══ TEXT PROVIDED
Cyber-Criminals Want Your PII — Is Your Data Secure?

28 Dec

Personally Identifiable Information (PII) is the most valuable information for the worldwide network of fraudsters. PII records generally sell for around $50/record on the black market, as opposed to around $5/payment account number (PAN). You can do the ugly math on the Anthem healthcare hack that exposed 78 million records. PII is hot commodity because it has a longer window of useful availability to a cyber-criminal, who can use it to create complete fraudulent personas to perpetrate additional crimes. Since PII is so valuable and thus a prime target for fraudsters, what steps are organizations doing to secure it? Are the long-term—and expensive—risks of exposing PII clearly understood? Most importantly, is your PII data secure?

Why PII is so Valuable

PII encompasses all types of personal information: name, date of birth, Social Security number, postal and email addresses, telephone number, member identification number, financial account information, healthcare records, and insurance claims information. While a stolen PAN can be cancelled, social security numbers can’t be changed, and prescription and healthcare records (PHI) are permanently attached to each person’s identity. By the time victims discover their PII is stolen, their credit can be wrecked, prescription accounts subject to fraudulent refills, and—perhaps most personally harmful—your private medical history exposed. All so a cyber-criminal can put a few thousand dollars in their bank account—literally thousands of times.

Federal Trade Commission Position Adds Complexity

Because PII is not something you can easily cancel or change, the Federal Trade Commission (FTC) now has the authority to penalize organizations that expose their customers’ PII. In addition, since a breach usually exposes millions of people’s PII, Class Action Lawsuits are a common result, which dramatically compounds the financial costs of the breached data holder. For example, in Remijas v. Neiman Marcus Group, LLC, No. 14-3122 (July 20, 2015), the Seventh Circuit found that the victims of a credit card data breach had alleged an injury-in-fact, which gave them standing to sue the retailer from whose computers the data were stolen. The lawsuit went forward primarily because PII was also exposed, not just payment data. With the FTC in the mix, judgments in data breaches will be even more expensive when poorly protected PII records are exposed in violation of stated privacy policies.

Healthcare Companies Setting a Bad Precedent

Healthcare organizations have increasingly been the focus of data breaches in 2015. Anthem, UCLA, Blue Cross Blue Shield—the list goes on and on. Why? Most healthcare providers have focused on protecting the perimeter of their data environment, so that when malware gets injected into the internal portions of the databases and personal computers, they are completely vulnerable. With common practices such as not encrypting data in transit, to storing massive amounts of unsecured PII records in their databases, it is no wonder healthcare and insurance organizations are a favorite target for fraudsters. The problem is that as breaches continue to occur with more frequency, the healthcare industry remains complacent in finding a data security solution that secures sensitive data. They need a security solution that rids their environment of toxic PII, in addition to PCI, without impacting their existing business processes.
════
══ STUDY MATERIAL
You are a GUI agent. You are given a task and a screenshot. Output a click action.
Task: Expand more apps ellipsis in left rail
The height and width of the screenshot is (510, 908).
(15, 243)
════
══ STUDY MATERIAL
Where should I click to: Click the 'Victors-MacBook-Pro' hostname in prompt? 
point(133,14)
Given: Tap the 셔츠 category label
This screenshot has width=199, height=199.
════
══ STUDY MATERIAL
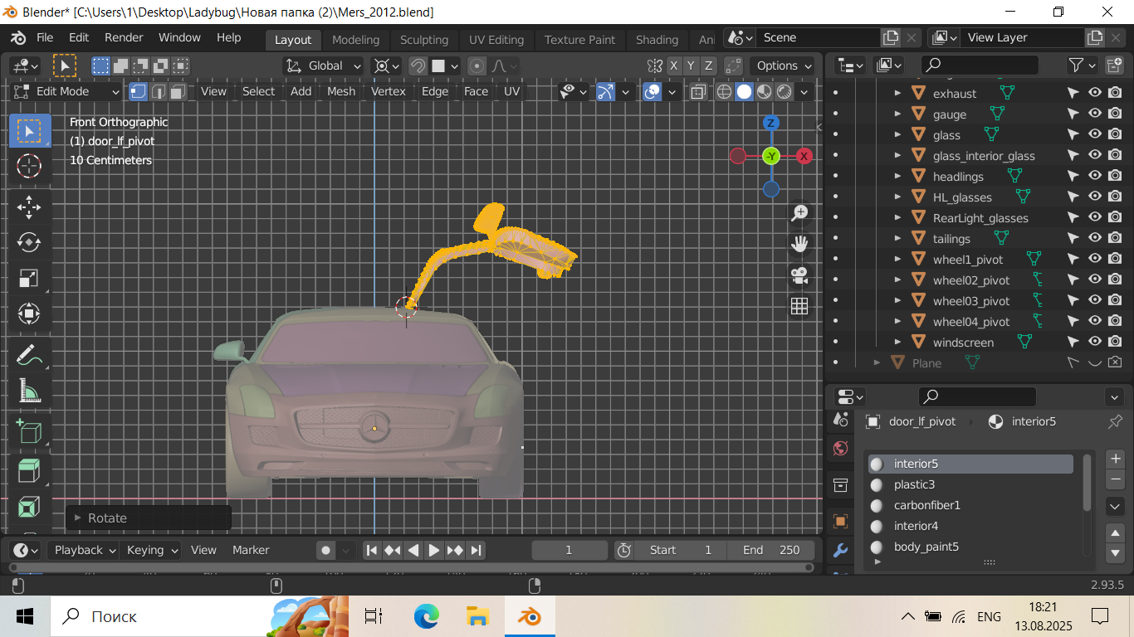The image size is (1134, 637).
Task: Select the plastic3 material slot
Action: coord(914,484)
════
EXERCISE SET:
1/ From the article on PII security, reproduce word for word the passage starting with "Cyber-Criminals Want Your" and going on through "PII data secure?".
2/ In the article on PII security, what is the typical black-market price of a single PII record?

YOUR WRITTEN ANSWERS:
1/
Cyber-Criminals Want Your PII — Is Your Data Secure?

28 Dec

Personally Identifiable Information (PII) is the most valuable information for the worldwide network of fraudsters. PII records generally sell for around $50/record on the black market, as opposed to around $5/payment account number (PAN). You can do the ugly math on the Anthem healthcare hack that exposed 78 million records. PII is hot commodity because it has a longer window of useful availability to a cyber-criminal, who can use it to create complete fraudulent personas to perpetrate additional crimes. Since PII is so valuable and thus a prime target for fraudsters, what steps are organizations doing to secure it? Are the long-term—and expensive—risks of exposing PII clearly understood? Most importantly, is your PII data secure?

2/ Around $50 per record.